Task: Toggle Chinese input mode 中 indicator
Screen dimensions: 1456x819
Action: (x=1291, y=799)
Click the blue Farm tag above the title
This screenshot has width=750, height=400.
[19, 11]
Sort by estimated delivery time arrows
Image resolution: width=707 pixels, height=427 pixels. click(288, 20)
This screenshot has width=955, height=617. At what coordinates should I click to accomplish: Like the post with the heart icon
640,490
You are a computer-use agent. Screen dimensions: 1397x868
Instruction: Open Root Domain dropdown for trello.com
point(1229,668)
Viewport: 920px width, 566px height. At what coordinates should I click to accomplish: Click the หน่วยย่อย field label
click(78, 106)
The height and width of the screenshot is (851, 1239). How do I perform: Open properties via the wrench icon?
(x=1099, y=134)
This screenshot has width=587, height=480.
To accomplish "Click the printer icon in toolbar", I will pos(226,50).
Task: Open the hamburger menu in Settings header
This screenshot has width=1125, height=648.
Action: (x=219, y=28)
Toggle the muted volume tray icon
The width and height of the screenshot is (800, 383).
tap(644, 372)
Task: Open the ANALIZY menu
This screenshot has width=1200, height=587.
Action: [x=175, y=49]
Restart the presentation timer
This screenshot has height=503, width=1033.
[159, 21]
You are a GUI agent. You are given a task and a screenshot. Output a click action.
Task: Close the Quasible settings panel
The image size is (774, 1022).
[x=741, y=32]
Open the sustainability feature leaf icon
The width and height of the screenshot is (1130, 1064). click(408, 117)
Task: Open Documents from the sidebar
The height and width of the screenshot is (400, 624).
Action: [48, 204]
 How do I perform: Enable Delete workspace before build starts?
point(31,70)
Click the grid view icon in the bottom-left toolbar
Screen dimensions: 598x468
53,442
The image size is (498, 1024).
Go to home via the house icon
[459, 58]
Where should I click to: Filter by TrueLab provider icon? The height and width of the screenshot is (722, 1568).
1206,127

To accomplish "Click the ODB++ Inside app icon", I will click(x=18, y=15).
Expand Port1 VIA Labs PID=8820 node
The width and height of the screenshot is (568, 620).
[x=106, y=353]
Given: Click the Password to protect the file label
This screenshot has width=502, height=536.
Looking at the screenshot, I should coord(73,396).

About this exercise
Using the material, show each line where the string "agent" can be found.

Solution to the exercise
You are a computer-use agent. Screen dimensions: 1397x868
You are a GUI agent. You are given a task and a screenshot. Output a click action.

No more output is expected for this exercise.